John presents the resurrection life of Christ as a place where God’s love is unveiled on earth. The conversation Jesus has with Peter about taking care of and feeding sheep is not a literal depiction of being a shepherd, but of loving people as God loves. John is the only author who presents the foundational statement we have used throughout time as the gateway to eternal life and death in John 3:16-17 NIV, “For God so loved the world that he gave his one and only Son, that whoever believes in him shall not perish but have eternal life. For God did not send his Son into the world to condemn the world, but to save the world through him.”
This moment captures Peter talking with the resurrected Christ Jesus, whom he had previously recognized as the Messiah, the Son of God, through a revelation before the cross. Peter also saw Jesus' transfiguration in a heavenly realm, where Jesus spoke with Moses and Elijah—figures Peter had never met physically. Having previously encountered the Holy Spirit's presence, Peter now experiences that same divine presence while in his natural body, engaging in conversation with Jesus as He had with Moses and Elijah.
It is the Holy Spirit who, when we ask, will unveil all this to our hearts with the unconditional love that is burning within us right now, for our hearts are the mountains of God. It is the temple that is being raised up, as in Isaiah 2:2-3 KJV, “It shall come to pass in the last days, that the mountain of the Lord's house shall be established in the top of the mountains, and shall be exalted above the hills; and all nations shall flow unto it. And many people shall go and say, Come ye, and let us go up to the mountain of the Lord, to the house of the God of Jacob; and he will teach us of his ways, and we will walk in his paths: for out of Zion shall go forth the law, and the word of the Lord from Jerusalem.”
All nations. What defines a nation? It is every individual person. A nation is not only countries, cities, or territory. It encompasses each person across all humanity, including those who came before us and those who will come after.
Here and now, we are revealing the kingdom of God on Earth as His glory, like sands covering the seas, like stars in the sky, and as the unity of one body of Christ — in spirit, in truth, and in holiness — united under one Father. Jesus Christ is the head of this new, unified man, as Paul describes in Ephesians. I pray that these insights I share will help you grow and be enlightened to the point where you realize, "Wow, love truly is the answer." Ask the Holy Spirit to reveal His love to you.

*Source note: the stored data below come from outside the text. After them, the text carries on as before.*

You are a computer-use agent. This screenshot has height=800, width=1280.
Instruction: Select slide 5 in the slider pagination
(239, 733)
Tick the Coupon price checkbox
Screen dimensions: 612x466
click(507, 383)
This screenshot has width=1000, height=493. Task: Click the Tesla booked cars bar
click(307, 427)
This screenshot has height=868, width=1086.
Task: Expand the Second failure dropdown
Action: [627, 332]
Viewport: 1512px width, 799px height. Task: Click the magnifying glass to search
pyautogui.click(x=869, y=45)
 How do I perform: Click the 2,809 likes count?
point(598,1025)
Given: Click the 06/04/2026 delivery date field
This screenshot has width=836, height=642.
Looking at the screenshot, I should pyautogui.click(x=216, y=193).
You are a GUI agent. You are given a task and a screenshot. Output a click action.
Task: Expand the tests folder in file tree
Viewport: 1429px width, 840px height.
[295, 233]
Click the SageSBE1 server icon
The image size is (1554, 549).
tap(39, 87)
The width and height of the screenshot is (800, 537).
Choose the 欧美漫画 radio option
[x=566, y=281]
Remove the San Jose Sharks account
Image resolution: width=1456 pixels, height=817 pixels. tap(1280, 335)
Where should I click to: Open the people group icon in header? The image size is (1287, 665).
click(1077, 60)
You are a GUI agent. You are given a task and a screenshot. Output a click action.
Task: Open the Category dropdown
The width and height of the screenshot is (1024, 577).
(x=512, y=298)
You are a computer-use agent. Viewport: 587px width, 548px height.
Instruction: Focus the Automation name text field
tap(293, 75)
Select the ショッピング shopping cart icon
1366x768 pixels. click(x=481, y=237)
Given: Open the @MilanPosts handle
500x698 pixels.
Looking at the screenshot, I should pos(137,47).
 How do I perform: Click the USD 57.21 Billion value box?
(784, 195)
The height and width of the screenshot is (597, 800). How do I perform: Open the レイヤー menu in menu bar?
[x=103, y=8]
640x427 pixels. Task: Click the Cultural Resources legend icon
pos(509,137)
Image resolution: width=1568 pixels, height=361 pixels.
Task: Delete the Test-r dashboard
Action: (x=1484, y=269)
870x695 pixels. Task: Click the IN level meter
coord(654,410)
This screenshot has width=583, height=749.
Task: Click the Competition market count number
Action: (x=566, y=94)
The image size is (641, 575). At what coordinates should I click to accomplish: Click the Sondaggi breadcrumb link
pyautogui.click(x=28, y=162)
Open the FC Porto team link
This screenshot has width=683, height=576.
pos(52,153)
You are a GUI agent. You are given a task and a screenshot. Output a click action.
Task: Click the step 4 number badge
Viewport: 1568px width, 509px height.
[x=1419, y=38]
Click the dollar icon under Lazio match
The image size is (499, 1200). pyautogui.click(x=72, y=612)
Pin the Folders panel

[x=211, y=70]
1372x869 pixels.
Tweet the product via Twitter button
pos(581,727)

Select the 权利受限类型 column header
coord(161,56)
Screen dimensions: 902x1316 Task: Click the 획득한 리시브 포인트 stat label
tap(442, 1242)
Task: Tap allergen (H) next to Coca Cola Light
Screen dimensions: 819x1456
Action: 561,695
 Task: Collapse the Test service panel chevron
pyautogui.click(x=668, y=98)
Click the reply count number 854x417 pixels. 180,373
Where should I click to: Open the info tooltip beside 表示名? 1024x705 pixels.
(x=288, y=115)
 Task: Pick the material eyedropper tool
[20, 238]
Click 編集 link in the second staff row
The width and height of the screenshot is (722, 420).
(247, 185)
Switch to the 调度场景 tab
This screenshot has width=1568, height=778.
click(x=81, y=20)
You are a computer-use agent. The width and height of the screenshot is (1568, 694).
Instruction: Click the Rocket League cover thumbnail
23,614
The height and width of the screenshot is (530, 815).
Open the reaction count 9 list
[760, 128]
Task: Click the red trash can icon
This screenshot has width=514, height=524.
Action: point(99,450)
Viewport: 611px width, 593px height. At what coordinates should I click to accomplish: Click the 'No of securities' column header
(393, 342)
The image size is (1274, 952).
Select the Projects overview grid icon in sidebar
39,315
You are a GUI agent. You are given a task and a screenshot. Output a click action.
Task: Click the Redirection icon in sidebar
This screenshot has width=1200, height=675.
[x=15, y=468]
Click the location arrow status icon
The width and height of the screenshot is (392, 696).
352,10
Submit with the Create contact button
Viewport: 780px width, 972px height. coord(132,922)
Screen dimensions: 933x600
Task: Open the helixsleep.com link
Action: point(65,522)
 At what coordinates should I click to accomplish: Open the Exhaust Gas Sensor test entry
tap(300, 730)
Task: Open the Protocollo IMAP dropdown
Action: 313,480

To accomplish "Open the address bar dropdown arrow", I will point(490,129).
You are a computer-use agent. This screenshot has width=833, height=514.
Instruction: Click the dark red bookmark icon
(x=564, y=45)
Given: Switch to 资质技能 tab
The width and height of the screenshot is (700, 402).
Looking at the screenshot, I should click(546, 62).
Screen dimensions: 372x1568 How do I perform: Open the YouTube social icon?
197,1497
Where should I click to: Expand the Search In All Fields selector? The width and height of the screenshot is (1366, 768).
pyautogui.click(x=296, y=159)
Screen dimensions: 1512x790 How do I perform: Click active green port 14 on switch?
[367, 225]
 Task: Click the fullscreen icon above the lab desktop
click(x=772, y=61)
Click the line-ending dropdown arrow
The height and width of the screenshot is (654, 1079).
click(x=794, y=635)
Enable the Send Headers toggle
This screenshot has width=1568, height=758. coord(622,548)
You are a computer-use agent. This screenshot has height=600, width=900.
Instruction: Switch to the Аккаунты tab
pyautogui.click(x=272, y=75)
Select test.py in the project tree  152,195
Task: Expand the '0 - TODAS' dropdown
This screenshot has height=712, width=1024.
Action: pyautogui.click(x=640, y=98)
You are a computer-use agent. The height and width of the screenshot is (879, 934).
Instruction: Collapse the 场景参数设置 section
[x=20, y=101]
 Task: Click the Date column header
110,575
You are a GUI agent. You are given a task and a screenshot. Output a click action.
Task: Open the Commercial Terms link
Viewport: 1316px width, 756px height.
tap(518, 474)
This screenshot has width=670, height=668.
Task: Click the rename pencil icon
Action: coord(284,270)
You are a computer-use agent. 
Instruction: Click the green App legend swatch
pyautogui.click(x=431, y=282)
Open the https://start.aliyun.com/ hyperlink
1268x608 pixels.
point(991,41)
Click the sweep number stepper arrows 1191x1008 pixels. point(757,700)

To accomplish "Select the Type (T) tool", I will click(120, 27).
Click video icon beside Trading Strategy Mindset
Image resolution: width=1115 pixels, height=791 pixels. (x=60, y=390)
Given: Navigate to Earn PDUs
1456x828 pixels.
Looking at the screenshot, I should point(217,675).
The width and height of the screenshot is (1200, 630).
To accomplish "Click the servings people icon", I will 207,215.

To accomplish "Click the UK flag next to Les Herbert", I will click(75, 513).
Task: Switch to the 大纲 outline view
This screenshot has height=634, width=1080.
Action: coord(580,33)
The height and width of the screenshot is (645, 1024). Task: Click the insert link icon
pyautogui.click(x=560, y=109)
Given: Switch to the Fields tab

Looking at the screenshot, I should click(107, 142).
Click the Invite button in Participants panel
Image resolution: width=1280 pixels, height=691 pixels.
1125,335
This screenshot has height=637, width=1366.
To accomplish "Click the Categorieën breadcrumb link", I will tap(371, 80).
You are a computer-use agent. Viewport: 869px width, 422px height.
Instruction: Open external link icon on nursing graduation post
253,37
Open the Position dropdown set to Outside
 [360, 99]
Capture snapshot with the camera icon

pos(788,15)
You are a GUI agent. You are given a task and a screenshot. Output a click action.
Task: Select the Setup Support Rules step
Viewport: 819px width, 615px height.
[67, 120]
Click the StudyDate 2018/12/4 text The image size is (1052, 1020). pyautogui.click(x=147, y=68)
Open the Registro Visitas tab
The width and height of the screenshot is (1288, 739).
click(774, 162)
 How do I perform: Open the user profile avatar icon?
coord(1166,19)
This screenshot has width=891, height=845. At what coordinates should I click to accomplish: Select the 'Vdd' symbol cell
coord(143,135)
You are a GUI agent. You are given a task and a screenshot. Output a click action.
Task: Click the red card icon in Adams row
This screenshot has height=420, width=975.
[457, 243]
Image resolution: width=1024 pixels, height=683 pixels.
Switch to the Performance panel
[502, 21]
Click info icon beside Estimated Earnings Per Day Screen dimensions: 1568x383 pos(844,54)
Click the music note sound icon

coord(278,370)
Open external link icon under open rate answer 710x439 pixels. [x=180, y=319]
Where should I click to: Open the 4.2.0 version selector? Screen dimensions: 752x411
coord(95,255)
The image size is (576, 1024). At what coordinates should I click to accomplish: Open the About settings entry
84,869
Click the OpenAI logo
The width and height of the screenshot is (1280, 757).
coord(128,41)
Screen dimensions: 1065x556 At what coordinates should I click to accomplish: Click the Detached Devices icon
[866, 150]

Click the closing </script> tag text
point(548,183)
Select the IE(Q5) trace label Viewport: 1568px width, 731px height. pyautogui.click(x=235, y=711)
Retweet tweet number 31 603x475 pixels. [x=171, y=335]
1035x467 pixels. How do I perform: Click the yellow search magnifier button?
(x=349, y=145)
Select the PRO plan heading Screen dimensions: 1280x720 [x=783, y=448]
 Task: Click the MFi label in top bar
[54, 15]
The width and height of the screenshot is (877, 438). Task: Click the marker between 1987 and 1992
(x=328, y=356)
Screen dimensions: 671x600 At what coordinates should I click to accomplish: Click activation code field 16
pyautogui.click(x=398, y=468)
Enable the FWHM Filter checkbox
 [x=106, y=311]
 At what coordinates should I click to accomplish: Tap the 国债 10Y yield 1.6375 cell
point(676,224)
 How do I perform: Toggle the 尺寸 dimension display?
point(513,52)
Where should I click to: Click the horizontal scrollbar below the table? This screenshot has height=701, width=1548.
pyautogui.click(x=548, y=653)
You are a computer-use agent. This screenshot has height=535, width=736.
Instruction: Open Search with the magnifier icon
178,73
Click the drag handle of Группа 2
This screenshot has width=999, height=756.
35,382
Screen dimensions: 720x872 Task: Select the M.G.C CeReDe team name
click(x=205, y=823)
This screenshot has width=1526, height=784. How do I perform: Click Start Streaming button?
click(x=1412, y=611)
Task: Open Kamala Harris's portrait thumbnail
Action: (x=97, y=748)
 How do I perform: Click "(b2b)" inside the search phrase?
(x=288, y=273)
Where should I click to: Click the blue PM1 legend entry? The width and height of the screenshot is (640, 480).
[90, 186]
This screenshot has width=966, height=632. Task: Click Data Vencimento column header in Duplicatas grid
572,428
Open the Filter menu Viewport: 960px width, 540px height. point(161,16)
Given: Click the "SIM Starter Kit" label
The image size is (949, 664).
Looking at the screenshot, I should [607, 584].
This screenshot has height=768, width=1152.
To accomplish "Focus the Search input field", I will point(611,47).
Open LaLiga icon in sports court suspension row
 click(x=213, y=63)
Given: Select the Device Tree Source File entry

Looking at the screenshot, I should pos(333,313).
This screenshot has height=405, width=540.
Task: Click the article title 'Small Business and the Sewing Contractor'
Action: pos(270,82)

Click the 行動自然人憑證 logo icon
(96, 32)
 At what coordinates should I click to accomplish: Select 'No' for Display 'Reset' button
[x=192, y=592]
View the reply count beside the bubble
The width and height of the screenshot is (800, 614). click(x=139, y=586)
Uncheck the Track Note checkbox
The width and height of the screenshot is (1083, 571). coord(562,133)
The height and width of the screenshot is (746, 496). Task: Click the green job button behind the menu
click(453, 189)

After the religious leaders wanted to kill Jesus for breaking the Sabbath and claiming to be the Son of God, Jesus answered them in John 5:19-23 NIV, “Very truly I tell you, the Son can do nothing by himself; he can do only what he sees his Father doing, because whatever the Father does the Son also does. For the Father loves the Son and shows him all he does. Yes, and he will show him even greater works than these, so that you will be amazed. For just as the Father raises the dead and gives them life, even so the Son gives life to whom he is pleased to give it. Moreover, the Father judges no one, but has entrusted all judgment to the Son.”
Only John’s Gospel reveals that God does not judge anyone directly and has delegated all judgment to the Son. Jesus’s way of judging mirrors that of God. Allow the Father to reveal His actions and reasons for your current circumstances, which serve His purpose and the timing for revealing Christ in you—not for your own gain, but for His glory. This enables you to forgive sins even without being asked, to bring healing through your touch, and to embody the presence of His coming on earth.